Requirement – Transcribe the entries below exactly as they appear.

Collected data:
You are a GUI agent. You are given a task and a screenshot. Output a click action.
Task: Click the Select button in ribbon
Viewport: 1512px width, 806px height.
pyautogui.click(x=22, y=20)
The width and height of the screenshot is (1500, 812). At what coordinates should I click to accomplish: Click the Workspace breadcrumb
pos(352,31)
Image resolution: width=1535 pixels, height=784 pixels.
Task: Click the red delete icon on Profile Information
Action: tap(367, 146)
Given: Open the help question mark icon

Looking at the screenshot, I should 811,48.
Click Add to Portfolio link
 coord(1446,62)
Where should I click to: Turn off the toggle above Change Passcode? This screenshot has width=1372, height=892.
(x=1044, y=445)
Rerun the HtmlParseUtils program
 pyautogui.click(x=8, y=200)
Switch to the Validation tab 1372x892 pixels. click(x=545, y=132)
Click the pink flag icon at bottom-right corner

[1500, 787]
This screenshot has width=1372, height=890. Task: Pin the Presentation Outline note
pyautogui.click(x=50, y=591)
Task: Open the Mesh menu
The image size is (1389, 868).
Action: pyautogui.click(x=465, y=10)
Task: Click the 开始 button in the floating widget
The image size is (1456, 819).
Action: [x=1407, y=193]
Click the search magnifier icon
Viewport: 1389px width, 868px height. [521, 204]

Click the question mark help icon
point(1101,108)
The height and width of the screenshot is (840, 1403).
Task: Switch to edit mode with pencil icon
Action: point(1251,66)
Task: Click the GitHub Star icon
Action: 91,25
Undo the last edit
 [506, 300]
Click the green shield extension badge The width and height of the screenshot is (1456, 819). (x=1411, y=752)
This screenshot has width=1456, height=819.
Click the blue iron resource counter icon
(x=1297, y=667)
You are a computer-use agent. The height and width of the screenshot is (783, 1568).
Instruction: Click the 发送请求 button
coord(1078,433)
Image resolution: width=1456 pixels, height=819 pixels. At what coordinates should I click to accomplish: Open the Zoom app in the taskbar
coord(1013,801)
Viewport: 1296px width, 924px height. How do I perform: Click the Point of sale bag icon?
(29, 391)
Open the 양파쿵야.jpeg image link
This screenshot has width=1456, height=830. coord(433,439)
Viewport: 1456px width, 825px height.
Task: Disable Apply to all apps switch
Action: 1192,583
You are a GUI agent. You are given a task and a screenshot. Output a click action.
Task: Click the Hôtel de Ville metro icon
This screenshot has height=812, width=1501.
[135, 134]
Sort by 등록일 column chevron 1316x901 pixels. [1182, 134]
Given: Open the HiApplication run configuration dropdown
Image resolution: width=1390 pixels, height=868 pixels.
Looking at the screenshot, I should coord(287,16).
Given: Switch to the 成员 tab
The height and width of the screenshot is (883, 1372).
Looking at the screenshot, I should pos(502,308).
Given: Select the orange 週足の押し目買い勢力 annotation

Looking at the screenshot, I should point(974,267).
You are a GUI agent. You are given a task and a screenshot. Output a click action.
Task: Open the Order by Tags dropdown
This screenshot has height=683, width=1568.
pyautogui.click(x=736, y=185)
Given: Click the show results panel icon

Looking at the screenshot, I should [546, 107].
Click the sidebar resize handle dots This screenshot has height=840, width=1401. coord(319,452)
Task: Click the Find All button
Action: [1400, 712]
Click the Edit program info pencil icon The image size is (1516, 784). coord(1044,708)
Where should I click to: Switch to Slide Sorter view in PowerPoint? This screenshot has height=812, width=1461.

Answer to this exercise –
You are a GUI agent. You are given a task and a screenshot. Output a click action.
Task: Click the Select button in ribbon
Viewport: 1512px width, 806px height.
pyautogui.click(x=22, y=20)
The width and height of the screenshot is (1500, 812). At what coordinates should I click to accomplish: Click the Workspace breadcrumb
pos(352,31)
Image resolution: width=1535 pixels, height=784 pixels.
Task: Click the red delete icon on Profile Information
Action: tap(367, 146)
Given: Open the help question mark icon

Looking at the screenshot, I should 811,48.
Click Add to Portfolio link
 coord(1446,62)
Where should I click to: Turn off the toggle above Change Passcode? This screenshot has width=1372, height=892.
(x=1044, y=445)
Rerun the HtmlParseUtils program
 pyautogui.click(x=8, y=200)
Switch to the Validation tab 1372x892 pixels. click(x=545, y=132)
Click the pink flag icon at bottom-right corner

[1500, 787]
This screenshot has width=1372, height=890. Task: Pin the Presentation Outline note
pyautogui.click(x=50, y=591)
Task: Open the Mesh menu
The image size is (1389, 868).
Action: pyautogui.click(x=465, y=10)
Task: Click the 开始 button in the floating widget
The image size is (1456, 819).
Action: [x=1407, y=193]
Click the search magnifier icon
Viewport: 1389px width, 868px height. [521, 204]

Click the question mark help icon
point(1101,108)
The height and width of the screenshot is (840, 1403).
Task: Switch to edit mode with pencil icon
Action: point(1251,66)
Task: Click the GitHub Star icon
Action: 91,25
Undo the last edit
 [506, 300]
Click the green shield extension badge The width and height of the screenshot is (1456, 819). (x=1411, y=752)
This screenshot has width=1456, height=819.
Click the blue iron resource counter icon
(x=1297, y=667)
You are a computer-use agent. The height and width of the screenshot is (783, 1568).
Instruction: Click the 发送请求 button
coord(1078,433)
Image resolution: width=1456 pixels, height=819 pixels. At what coordinates should I click to accomplish: Open the Zoom app in the taskbar
coord(1013,801)
Viewport: 1296px width, 924px height. How do I perform: Click the Point of sale bag icon?
(29, 391)
Open the 양파쿵야.jpeg image link
This screenshot has width=1456, height=830. coord(433,439)
Viewport: 1456px width, 825px height.
Task: Disable Apply to all apps switch
Action: 1192,583
You are a GUI agent. You are given a task and a screenshot. Output a click action.
Task: Click the Hôtel de Ville metro icon
This screenshot has height=812, width=1501.
[135, 134]
Sort by 등록일 column chevron 1316x901 pixels. [1182, 134]
Given: Open the HiApplication run configuration dropdown
Image resolution: width=1390 pixels, height=868 pixels.
Looking at the screenshot, I should coord(287,16).
Given: Switch to the 成员 tab
The height and width of the screenshot is (883, 1372).
Looking at the screenshot, I should pos(502,308).
Given: Select the orange 週足の押し目買い勢力 annotation

Looking at the screenshot, I should point(974,267).
You are a GUI agent. You are given a task and a screenshot. Output a click action.
Task: Open the Order by Tags dropdown
This screenshot has height=683, width=1568.
pyautogui.click(x=736, y=185)
Given: Click the show results panel icon

Looking at the screenshot, I should [546, 107].
Click the sidebar resize handle dots This screenshot has height=840, width=1401. coord(319,452)
Task: Click the Find All button
Action: [1400, 712]
Click the Edit program info pencil icon The image size is (1516, 784). coord(1044,708)
Where should I click to: Switch to Slide Sorter view in PowerPoint? This screenshot has height=812, width=1461.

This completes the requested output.